Parcerias fortalecem o movimento social
“O circuito das feiras regionais da Economia Popular Solidária, iniciado em Ouro Preto, além de criar oportunidades de comercialização para os empreendimentos e intercambio de experiências, traduz um compromisso em consolidar o caráter publico estatal dessa Politica em Minas Gerais, na medida em que a Sedese realiza as feiras junto com parceiros”, avaliou a superintendente de Políticas de Empreendedorismo e Economia Popular Solidária , da Sedese, Léa Braga.
A Feira Regional da Economia Popular Solidária do campo das Vertentes é uma iniciativa da Secretaria de Estado de Trabalho e Desenvolvimento Social (Sedese), em parceria com o Fórum Mineiro de Economia Popular Solidária, Conselho Estadual de Economia Popular Solidária (Ceeps) e da Associação Aprender e Produzir Juntos (APJ).
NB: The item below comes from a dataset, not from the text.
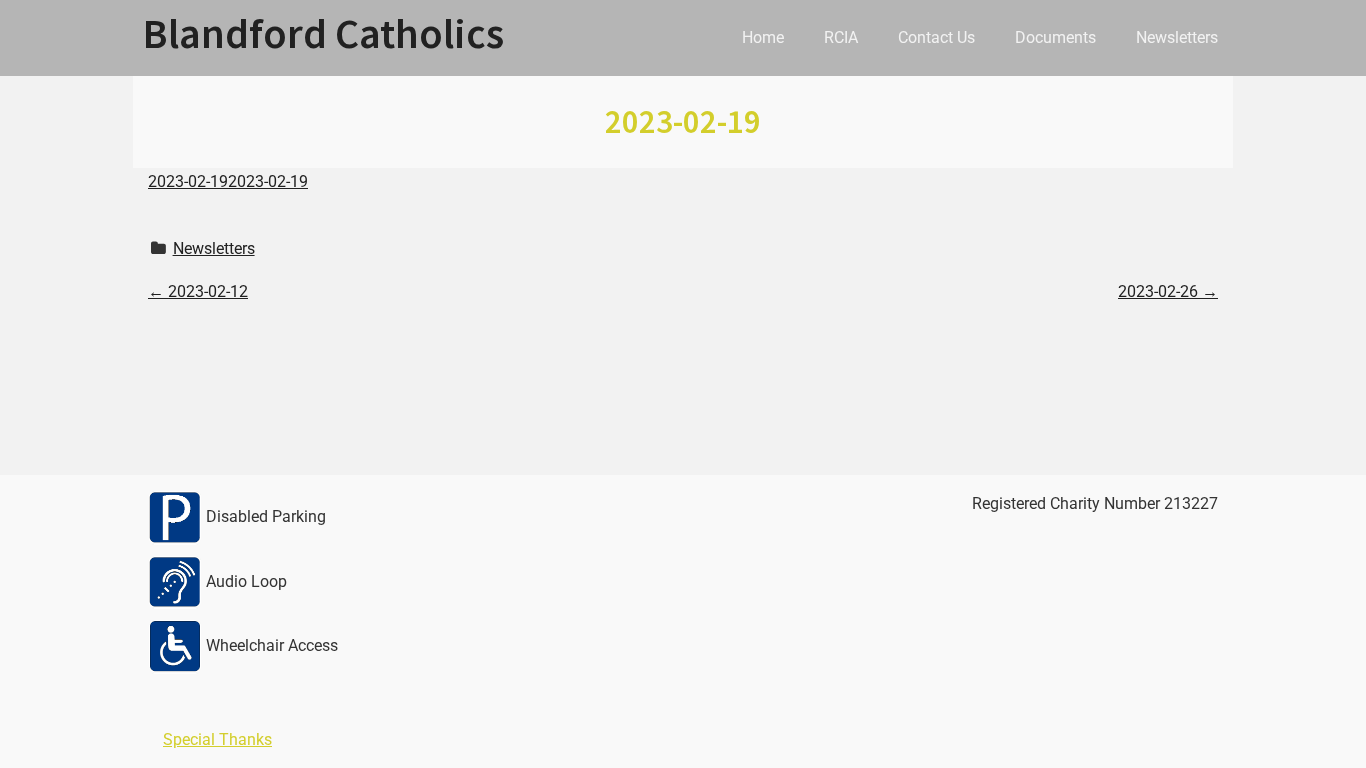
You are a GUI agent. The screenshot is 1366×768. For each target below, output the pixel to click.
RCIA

Em Ouro Preto contou com o apoio da Prefeitura e da Agência de Desenvolvimento de Ouro Preto
Moeda social
Muitos dos expositores tiveram o primeiro contato com moeda social na feira. De barraca em barraca, Maria Soares explicou como funciona a moeda. “Este é um momento de divulgação para que os expositores conheçam e levem o princípio da moeda social e do banco comunitário para a região deles”, explicou a coordenadora, enquanto distribui 20 Lisas, por meio do banco móvel do Banclisa.
A previsão é que na Feira Estadual de Economia Popular Solidária, marcada para junho, em Belo Horizonte, estejam presentes os três bancos comunitários, hoje em funcionamento em Minas Gerais – o Banco de Esmeraldas, o Chapadense e o Banclisa. Este último um projeto de finanças solidárias, criado em 2008 pela APJ, que já realizou treze feiras de economia solidária em Teófilo Otoni, no Território do Mucuri.
Com valor equivalente ao Real, a moeda Lisa oferece vantagens, tais como descontos as compras feitas em lojas credenciadas. Outro benefício é o fato de o dinheiro gerar capital de giro para o comércio local.
Impactos positivos na região
Acostumada à realização de feiras de artesanato e de hortifrutigranjeiros, a cidade de Ouro Preto recebeu pela primeira vez uma feira da economia solidária e resultados já foram apurados. “Vamos agregar ao decreto em elaboração e que regulamenta a realização de feiras, a questão da economia solidária”, anunciou o secretário Municipal de Governo, André Simões, presente na roda de conversa realizada no primeiro dia de feira (3). A regulamentação está prevista para março. “A iniciativa é ótima, além de fomentar o artesanato da região, é uma diversão para a família ouro-pretana e visitantes, um lugar agradável e bonito!, comemorou o secretário.
Empreendimentos que não estavam organizados sob a lógica da economia solidária foram agregados. Como é o caso do Coffee Sol, empreendimento recém-fundado em Santa Cruz de Minas e que ainda se encontra sob a tutela da Incubadora Tecnológica de Cooperativas Populares da Universidade Federal de São João Del Rei (ITCP-UFSJ). A atuação da diretoria regional de São João Del Rei foi decisiva para a presença deste grupo e também da APAC de São João Del Rei. A renda do artesanato em madeira, ferro e palito além de crochê, bordado e tear, produzidos pelos detentos tem parte revertida para os próprios produtores e outra parte para a APAC, explica a supervisora de oficinas, Luciene Janiques.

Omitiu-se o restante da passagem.